Lodi News-Sentinel

Ukrainians who left before invasion carry guilt, fear for loved ones

- Jeff Gammage

PHILADELPH­IA — When Maryna Bondar and her husband knew they would be moving from Ukraine to the United States, the culminatio­n of a yearslong immigratio­n process, they never expected that something they didn’t pack would prove to be the heaviest to carry: a sense of guilt.

By pure accident of timing, the couple were admitted into this country Feb. 23 — the day before Russia invaded their homeland, starting a war that has killed thousands of Ukrainian troops and civilians and destroyed parts of major cities.

That turn of fate delivered the couple to safety in Northeast Philadelph­ia. And trapped their parents, family members, friends, and coworkers in a war zone.

“I have a bad emotion,” said Liubomyr Dykyi, Bondar’s husband.

Friends have called him from Ukraine, suspicious, accusing him of having had secret knowledge about the invasion. How else could he have so perfectly timed his departure?

It’s a crazy idea, Dykyi said, a conspiracy theory. But it doesn’t make him feel any better.

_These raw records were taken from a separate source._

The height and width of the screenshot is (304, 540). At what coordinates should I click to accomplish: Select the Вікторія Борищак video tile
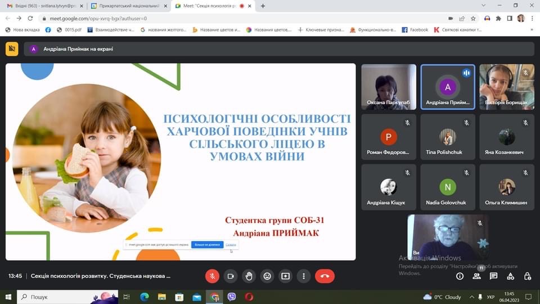click(x=507, y=87)
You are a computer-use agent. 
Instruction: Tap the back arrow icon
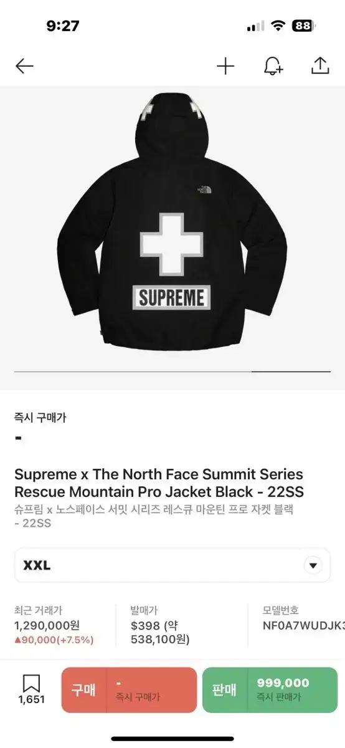click(x=24, y=66)
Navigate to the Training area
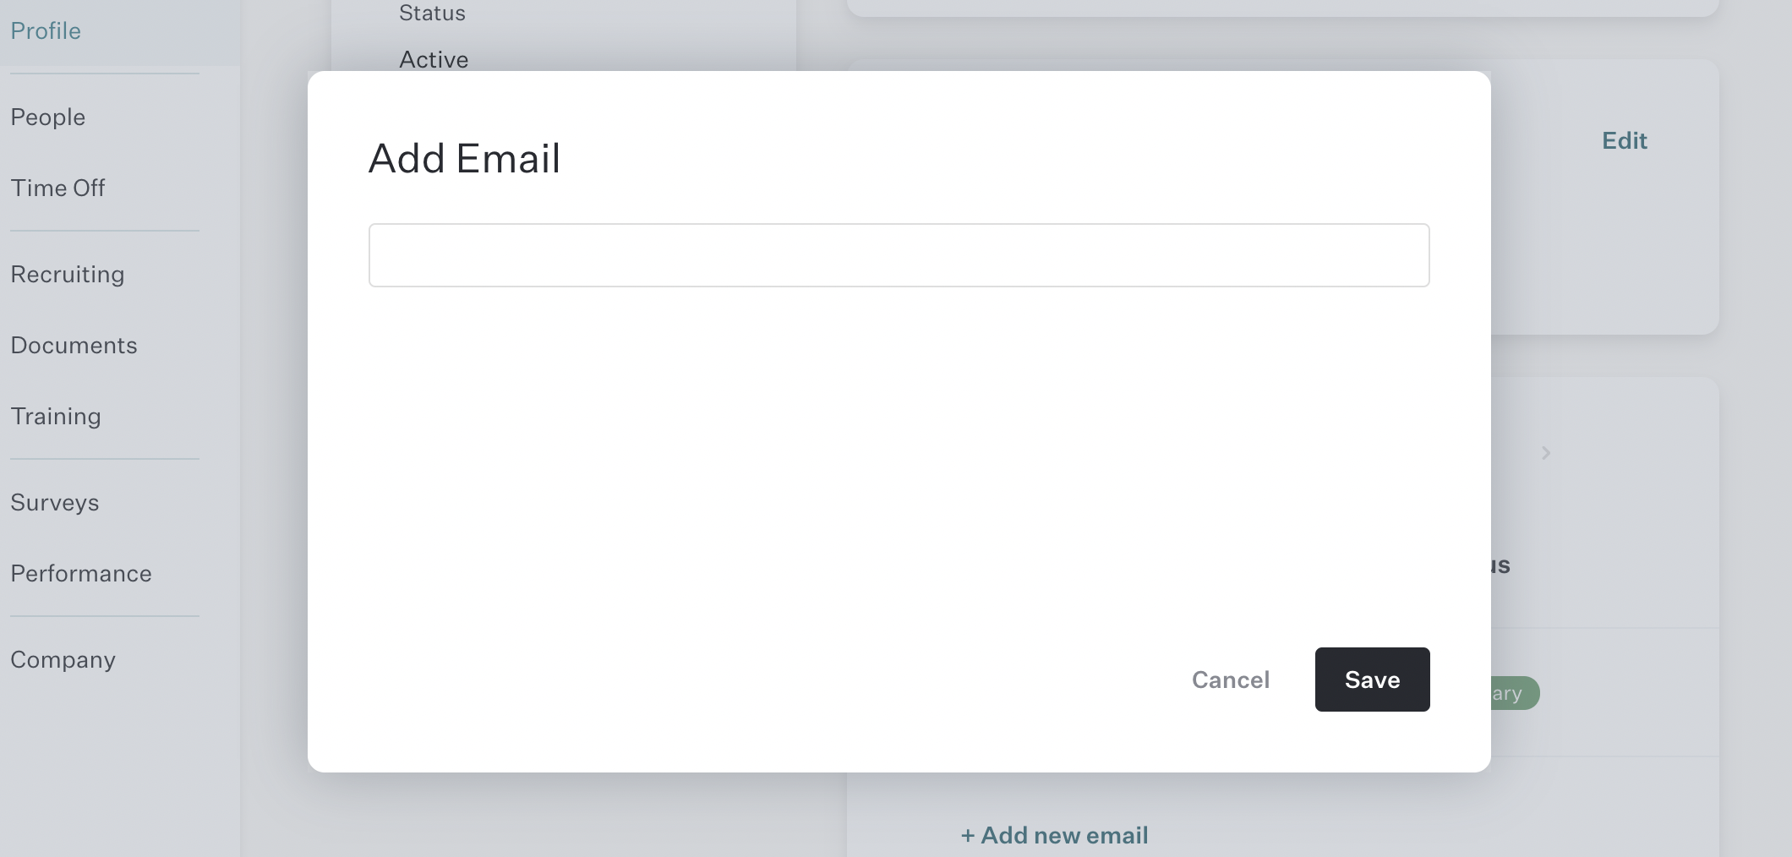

In the Philadelph­ia region, home to one of the nation’s largest Ukrainian communitie­s, the same tortured feelings plague other arrivals whom the U.S. immigratio­n system happened to land here just before the war broke out.

They had applied for admission as long as five years ago, often under what’s called the Lautenberg program. It provides a path to this country for historical­ly persecuted religious minorities in former Soviet countries — including Bondar, 28, and her husband, Dykyi, 36, who are Baptist.

Romana Gordynsky, a resettleme­nt manager at Nationalit­ies Service Center in Philadelph­ia, said she has routinely seen new Ukrainian arrivals struggle. Americans call it “survivor’s guilt.” In Ukraine, the expression is slightly different, “to survive by accident.”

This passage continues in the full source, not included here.